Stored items
## START

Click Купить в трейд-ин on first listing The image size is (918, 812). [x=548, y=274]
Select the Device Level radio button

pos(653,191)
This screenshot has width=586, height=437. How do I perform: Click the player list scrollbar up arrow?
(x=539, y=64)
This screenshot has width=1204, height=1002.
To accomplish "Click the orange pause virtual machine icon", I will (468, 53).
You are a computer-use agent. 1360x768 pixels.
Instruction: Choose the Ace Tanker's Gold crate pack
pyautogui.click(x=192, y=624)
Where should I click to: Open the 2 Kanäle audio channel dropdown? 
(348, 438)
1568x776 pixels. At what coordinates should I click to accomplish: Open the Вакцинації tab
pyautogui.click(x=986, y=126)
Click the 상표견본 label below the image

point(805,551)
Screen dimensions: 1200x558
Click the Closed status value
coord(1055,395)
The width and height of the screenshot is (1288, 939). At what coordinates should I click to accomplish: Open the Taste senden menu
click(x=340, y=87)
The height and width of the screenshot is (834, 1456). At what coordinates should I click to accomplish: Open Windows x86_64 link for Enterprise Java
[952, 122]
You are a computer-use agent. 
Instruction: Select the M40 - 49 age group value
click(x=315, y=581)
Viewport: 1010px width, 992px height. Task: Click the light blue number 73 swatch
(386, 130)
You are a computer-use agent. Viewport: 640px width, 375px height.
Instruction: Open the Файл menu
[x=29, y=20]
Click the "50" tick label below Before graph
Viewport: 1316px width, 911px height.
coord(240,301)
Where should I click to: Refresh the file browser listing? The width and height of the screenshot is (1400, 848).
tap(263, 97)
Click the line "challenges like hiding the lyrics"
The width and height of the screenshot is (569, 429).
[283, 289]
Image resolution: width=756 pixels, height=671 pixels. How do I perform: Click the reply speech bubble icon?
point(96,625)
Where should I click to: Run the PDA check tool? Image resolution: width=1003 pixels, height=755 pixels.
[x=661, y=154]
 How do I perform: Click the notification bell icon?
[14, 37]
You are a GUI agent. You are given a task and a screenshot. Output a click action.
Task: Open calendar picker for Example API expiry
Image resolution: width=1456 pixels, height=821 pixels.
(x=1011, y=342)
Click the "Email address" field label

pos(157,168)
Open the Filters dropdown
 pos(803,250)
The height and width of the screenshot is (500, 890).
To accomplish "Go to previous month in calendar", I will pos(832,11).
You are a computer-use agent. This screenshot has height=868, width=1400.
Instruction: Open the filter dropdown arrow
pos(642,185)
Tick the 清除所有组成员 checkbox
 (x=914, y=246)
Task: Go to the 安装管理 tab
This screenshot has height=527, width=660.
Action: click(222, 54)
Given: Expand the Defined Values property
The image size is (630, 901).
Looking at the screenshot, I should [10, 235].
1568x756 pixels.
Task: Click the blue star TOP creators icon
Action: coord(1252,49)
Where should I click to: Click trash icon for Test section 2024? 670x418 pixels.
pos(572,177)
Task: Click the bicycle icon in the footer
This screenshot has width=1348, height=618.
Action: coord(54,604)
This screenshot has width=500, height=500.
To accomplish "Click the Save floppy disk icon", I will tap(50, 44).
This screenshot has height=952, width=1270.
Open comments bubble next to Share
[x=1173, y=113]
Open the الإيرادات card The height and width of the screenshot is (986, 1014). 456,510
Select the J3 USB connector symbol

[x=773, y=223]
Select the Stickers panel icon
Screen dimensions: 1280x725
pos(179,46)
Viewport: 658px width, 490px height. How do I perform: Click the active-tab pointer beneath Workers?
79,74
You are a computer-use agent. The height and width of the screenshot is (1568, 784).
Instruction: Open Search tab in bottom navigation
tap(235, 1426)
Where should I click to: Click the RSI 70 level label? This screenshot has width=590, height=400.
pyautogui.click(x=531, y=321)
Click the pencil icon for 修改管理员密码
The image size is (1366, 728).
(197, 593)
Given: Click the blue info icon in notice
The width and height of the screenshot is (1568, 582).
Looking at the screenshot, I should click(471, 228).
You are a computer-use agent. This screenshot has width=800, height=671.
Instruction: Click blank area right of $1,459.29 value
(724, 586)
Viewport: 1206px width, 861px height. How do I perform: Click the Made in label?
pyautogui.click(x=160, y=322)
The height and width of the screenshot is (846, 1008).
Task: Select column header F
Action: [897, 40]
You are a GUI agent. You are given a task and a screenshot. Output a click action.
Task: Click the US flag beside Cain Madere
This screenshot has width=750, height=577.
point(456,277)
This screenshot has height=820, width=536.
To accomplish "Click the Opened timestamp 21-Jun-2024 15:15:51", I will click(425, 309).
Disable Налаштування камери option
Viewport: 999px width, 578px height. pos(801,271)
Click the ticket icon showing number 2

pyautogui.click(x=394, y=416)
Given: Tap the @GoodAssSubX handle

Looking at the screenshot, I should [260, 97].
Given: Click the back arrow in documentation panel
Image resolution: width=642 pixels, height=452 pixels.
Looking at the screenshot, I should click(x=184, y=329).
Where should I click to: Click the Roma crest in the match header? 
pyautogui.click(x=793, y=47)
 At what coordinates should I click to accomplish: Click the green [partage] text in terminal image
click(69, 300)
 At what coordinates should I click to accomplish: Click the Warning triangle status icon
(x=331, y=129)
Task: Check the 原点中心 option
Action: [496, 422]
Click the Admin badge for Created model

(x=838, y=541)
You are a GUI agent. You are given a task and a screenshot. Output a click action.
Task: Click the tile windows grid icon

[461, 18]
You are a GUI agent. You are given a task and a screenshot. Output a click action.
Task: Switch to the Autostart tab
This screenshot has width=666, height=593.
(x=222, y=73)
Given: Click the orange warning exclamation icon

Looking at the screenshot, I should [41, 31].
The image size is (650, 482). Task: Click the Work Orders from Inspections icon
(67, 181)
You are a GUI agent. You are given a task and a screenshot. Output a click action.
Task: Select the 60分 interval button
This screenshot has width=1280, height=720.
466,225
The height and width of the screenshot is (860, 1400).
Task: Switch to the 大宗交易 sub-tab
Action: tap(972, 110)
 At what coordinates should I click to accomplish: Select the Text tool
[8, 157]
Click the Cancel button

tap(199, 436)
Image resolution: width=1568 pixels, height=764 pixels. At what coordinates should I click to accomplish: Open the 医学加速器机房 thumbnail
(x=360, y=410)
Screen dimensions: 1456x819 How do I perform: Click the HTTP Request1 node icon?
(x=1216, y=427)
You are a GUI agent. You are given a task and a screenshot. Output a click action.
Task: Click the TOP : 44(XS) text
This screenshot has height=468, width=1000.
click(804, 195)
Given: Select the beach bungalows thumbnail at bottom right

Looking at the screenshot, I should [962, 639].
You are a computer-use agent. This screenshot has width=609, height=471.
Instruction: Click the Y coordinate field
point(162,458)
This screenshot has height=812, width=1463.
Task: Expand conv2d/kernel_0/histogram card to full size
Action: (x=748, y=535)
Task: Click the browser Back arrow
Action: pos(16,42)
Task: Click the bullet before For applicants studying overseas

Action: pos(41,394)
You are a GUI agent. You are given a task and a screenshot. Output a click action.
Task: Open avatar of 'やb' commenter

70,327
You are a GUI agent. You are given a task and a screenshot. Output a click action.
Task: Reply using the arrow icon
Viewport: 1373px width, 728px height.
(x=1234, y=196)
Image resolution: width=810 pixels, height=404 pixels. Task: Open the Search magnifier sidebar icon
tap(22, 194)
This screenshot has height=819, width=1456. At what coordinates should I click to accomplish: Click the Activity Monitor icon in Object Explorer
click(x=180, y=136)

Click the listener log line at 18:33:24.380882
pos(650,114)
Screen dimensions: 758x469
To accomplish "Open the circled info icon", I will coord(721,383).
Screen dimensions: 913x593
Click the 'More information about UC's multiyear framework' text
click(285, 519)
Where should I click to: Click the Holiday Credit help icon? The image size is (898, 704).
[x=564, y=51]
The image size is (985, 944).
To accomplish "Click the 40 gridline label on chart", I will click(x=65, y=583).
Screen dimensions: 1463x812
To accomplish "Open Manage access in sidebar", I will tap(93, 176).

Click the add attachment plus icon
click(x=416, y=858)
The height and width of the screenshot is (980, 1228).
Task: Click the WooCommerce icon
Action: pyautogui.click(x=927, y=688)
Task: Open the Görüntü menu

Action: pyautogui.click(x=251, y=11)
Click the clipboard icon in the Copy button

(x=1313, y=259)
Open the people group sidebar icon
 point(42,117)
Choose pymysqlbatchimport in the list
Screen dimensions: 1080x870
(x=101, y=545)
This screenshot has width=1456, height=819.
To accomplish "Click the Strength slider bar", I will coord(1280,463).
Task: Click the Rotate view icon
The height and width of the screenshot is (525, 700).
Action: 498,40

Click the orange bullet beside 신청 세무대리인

## END

Task prompt: Format the stretch of the items above that opens with the line containing "Viewport: 658px width, 490px" and closes with the line containing "tap(235, 1426)", both included, as a numbered list with one line per number. Omit any blank lines.

Full response:
1. Viewport: 658px width, 490px height. How do I perform: Click the active-tab pointer beneath Workers?
2. 79,74
3. You are a computer-use agent. The height and width of the screenshot is (1568, 784).
4. Instruction: Open Search tab in bottom navigation
5. tap(235, 1426)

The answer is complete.